What the task requires
Exactly the lines from the start of the entries through the line with "Travel Alerts (829, 1636)" are required in the output, with no pictures among them.

══════════

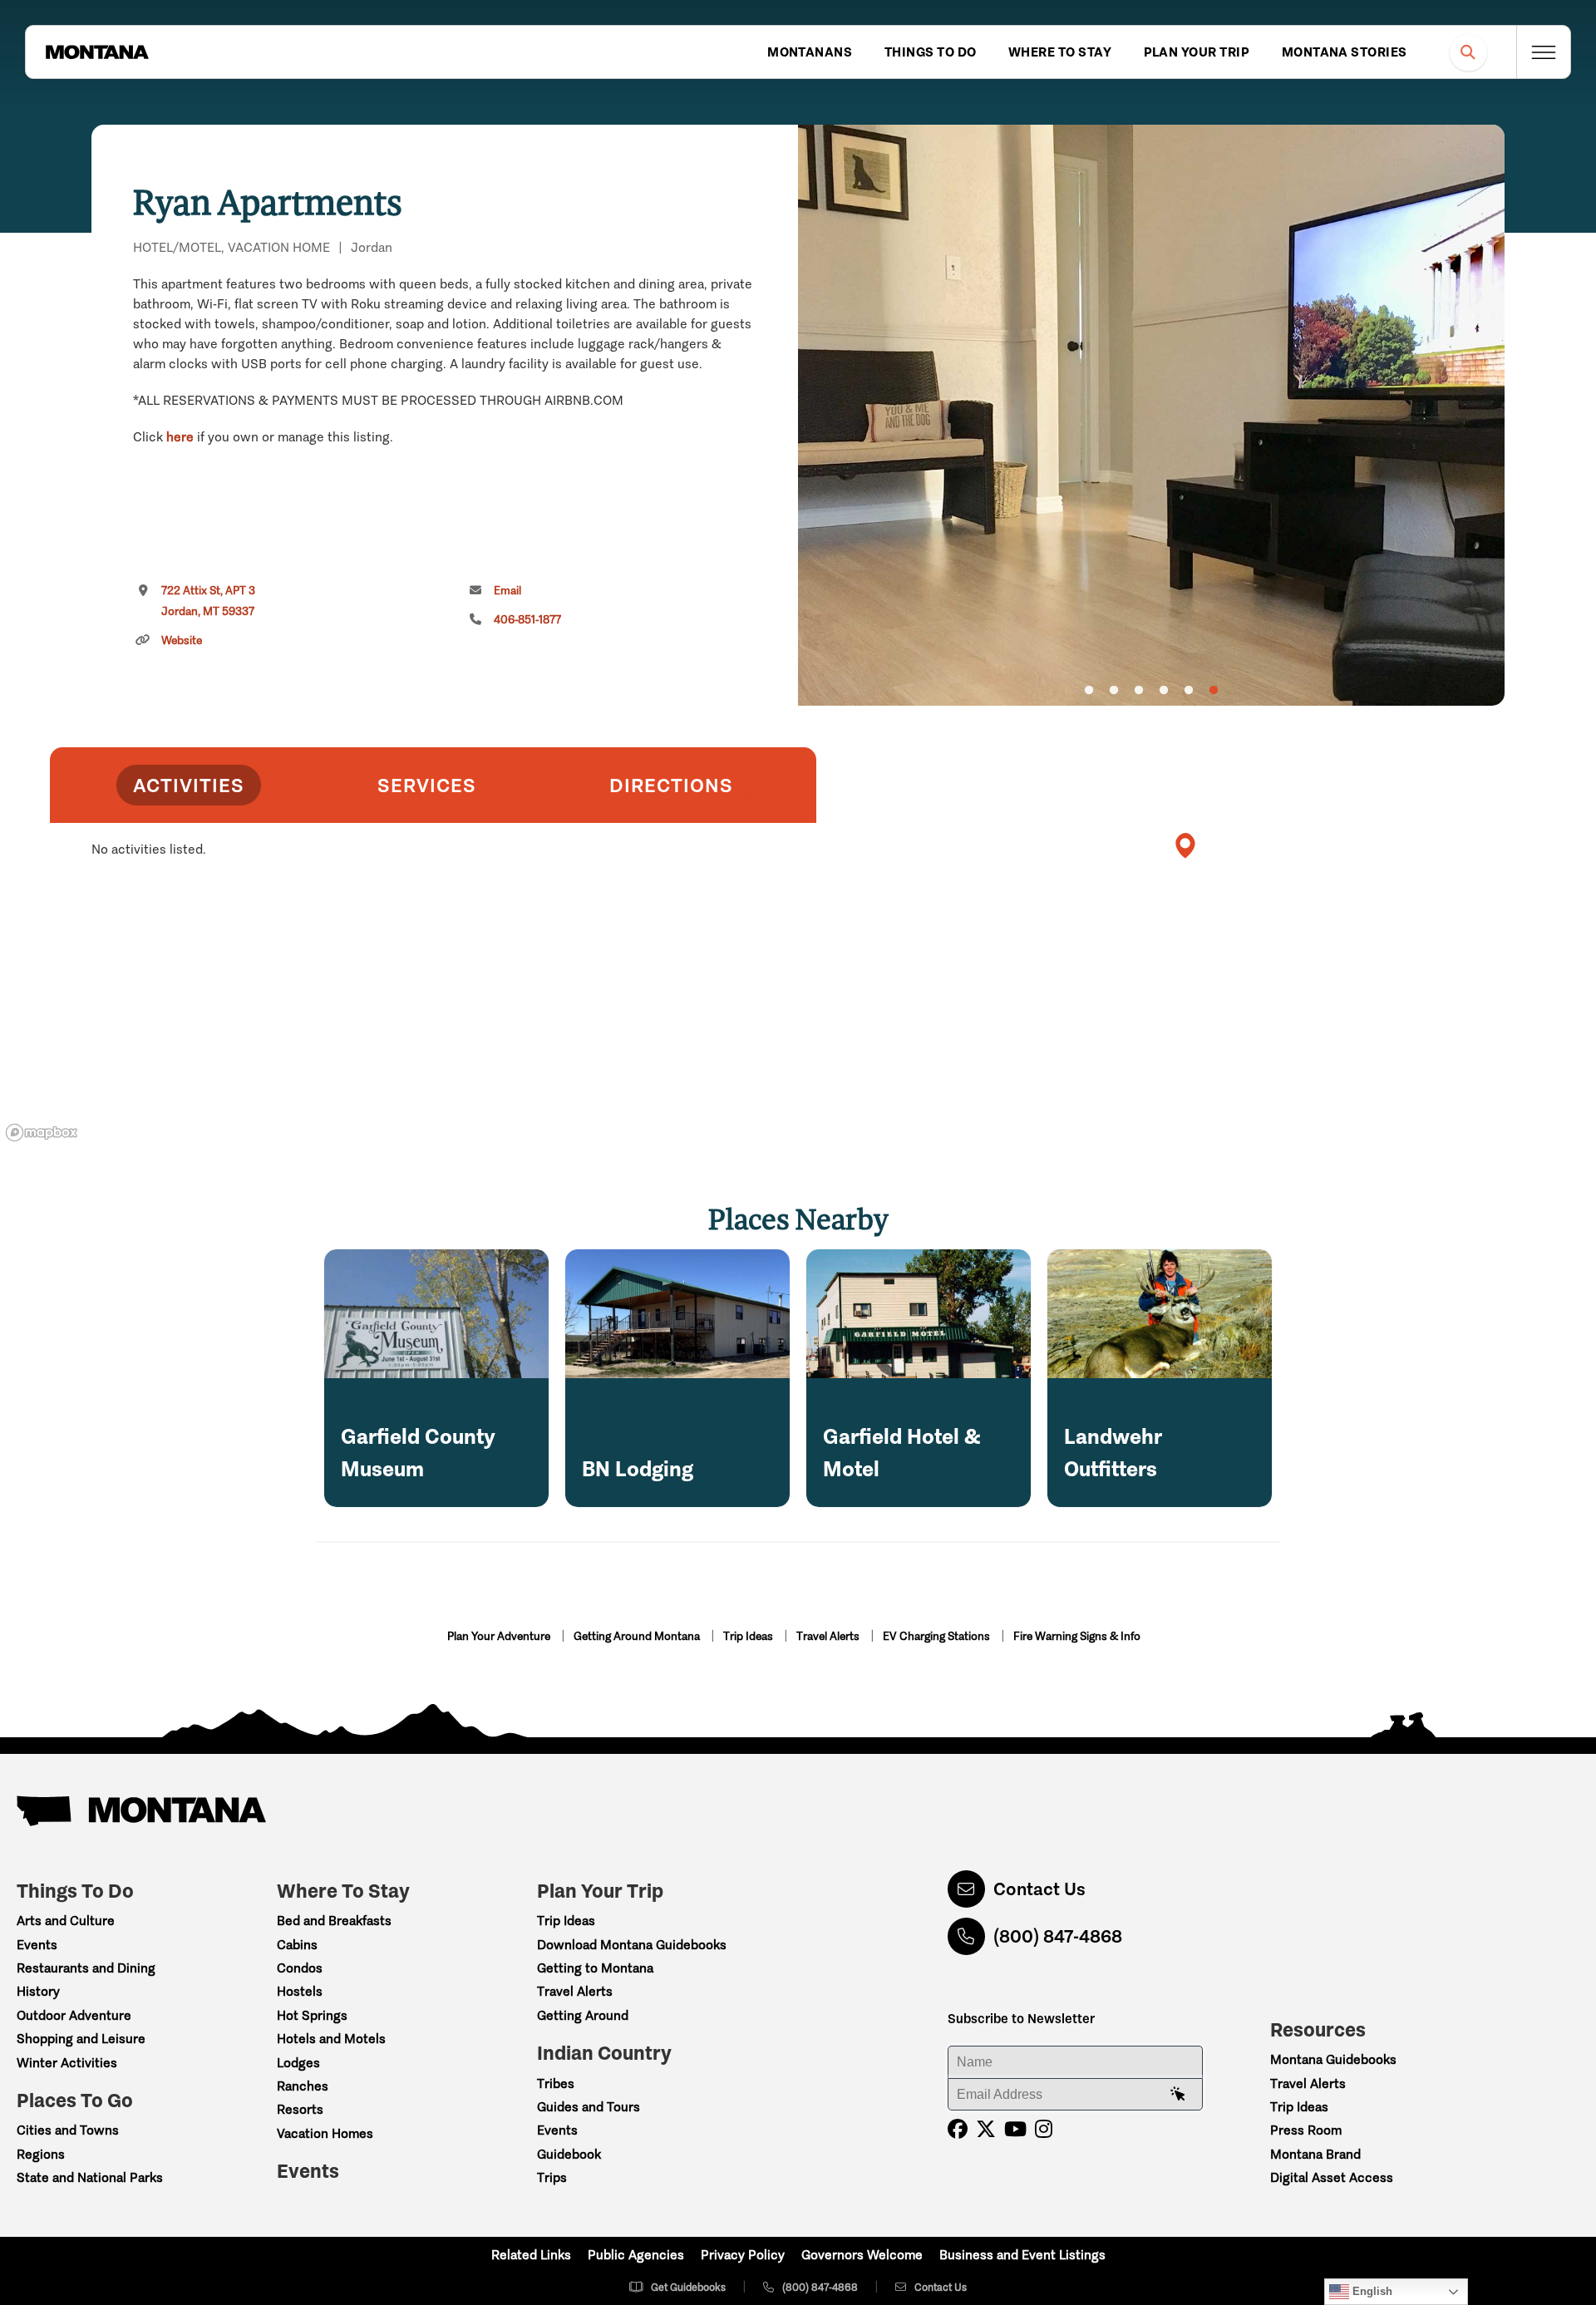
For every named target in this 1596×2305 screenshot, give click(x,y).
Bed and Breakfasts (334, 1920)
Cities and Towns (68, 2130)
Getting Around (582, 2015)
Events (37, 1945)
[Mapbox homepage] (41, 1132)
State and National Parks (90, 2177)
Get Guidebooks (688, 2287)
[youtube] (1015, 2129)
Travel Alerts (829, 1636)
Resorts (300, 2109)
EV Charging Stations (938, 1636)
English (1370, 2291)
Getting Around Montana (638, 1636)
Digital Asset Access (1331, 2177)
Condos (300, 1968)
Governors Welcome (862, 2255)
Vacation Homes (325, 2133)
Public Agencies (636, 2255)
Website (181, 640)
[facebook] (958, 2129)
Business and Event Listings (1022, 2255)
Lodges (298, 2063)
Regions (41, 2154)
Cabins (297, 1945)
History (38, 1991)
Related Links (531, 2255)
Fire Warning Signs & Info (1076, 1636)
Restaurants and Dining (86, 1968)
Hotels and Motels (331, 2038)
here (180, 437)
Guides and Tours (588, 2107)
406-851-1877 (527, 620)
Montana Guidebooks (1333, 2059)
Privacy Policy (743, 2255)
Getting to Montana (595, 1968)
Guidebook (569, 2154)
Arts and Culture (66, 1920)
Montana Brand (1315, 2154)
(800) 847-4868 (1057, 1936)
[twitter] (986, 2129)
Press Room (1306, 2130)
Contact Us (1039, 1889)
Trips (552, 2177)
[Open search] (1468, 52)
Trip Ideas (749, 1636)
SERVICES (426, 785)
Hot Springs (312, 2015)
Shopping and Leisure (81, 2038)
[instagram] (1043, 2129)
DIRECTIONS (671, 785)
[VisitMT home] (97, 52)
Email (507, 591)
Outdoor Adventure (74, 2015)
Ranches (302, 2086)
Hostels (300, 1991)
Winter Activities (67, 2063)
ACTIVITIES (188, 785)
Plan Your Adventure (500, 1636)
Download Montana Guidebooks (632, 1945)
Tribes (555, 2083)
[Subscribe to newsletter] (1178, 2094)
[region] (1151, 415)
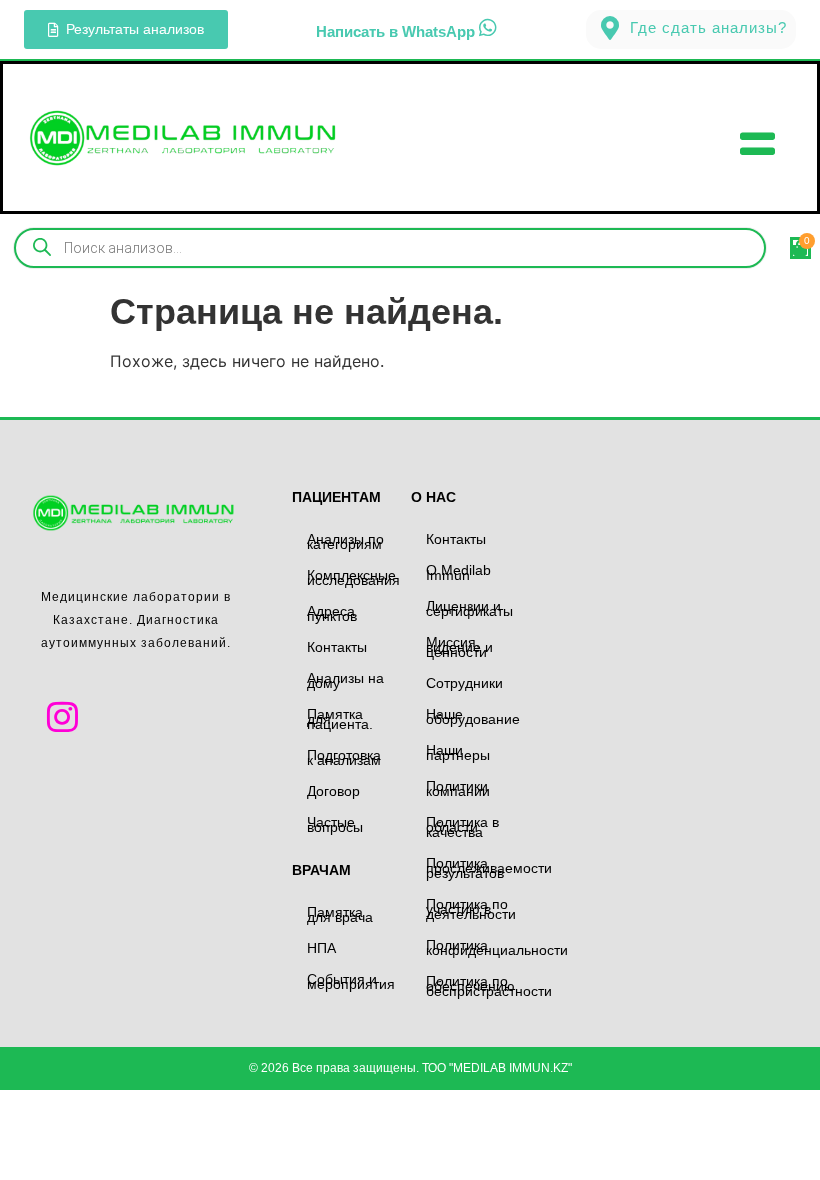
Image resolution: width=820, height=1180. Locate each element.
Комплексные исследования (353, 577)
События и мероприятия (351, 981)
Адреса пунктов (332, 613)
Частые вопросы (335, 824)
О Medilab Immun (458, 572)
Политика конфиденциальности (475, 947)
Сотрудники (464, 683)
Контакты (337, 647)
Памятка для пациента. (340, 719)
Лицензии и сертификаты (469, 608)
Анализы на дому (345, 680)
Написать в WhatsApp (395, 31)
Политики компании (458, 788)
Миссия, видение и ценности (459, 647)
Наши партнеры (458, 752)
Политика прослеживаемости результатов (475, 868)
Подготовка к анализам (344, 757)
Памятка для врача (340, 914)
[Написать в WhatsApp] (488, 28)
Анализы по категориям (345, 541)
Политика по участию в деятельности (471, 909)
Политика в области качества (462, 827)
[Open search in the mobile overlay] (390, 248)
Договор (333, 791)
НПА (321, 948)
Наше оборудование (473, 716)
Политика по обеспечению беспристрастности (475, 986)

══════════

Answer to the problem
For every named target in this 1596×2305 screenshot, give click(x,y).
Bed and Breakfasts (334, 1920)
Cities and Towns (68, 2130)
Getting Around (582, 2015)
Events (37, 1945)
[Mapbox homepage] (41, 1132)
State and National Parks (90, 2177)
Get Guidebooks (688, 2287)
[youtube] (1015, 2129)
Travel Alerts (829, 1636)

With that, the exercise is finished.